(Collected data entries)

________________

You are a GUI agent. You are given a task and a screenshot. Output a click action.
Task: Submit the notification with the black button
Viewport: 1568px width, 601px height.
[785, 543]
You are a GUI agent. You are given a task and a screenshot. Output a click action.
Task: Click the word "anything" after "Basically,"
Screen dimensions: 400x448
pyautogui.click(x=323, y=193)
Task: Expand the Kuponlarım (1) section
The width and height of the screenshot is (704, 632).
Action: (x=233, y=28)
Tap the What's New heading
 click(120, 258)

________________

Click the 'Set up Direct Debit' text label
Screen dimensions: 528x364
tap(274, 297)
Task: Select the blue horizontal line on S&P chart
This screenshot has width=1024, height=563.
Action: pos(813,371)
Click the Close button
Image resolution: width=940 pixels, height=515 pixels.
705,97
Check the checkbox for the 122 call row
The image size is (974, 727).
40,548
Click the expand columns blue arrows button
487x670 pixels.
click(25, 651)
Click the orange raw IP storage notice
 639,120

________________

*Requirement:*
Leave out every line above except those from the line with "Viewport: 1568px width, 601px height." up to and including the line with "Task: Expand the Kuponlarım (1) section", and copy those exactly.

*Answer space:*
Viewport: 1568px width, 601px height.
[785, 543]
You are a GUI agent. You are given a task and a screenshot. Output a click action.
Task: Click the word "anything" after "Basically,"
Screen dimensions: 400x448
pyautogui.click(x=323, y=193)
Task: Expand the Kuponlarım (1) section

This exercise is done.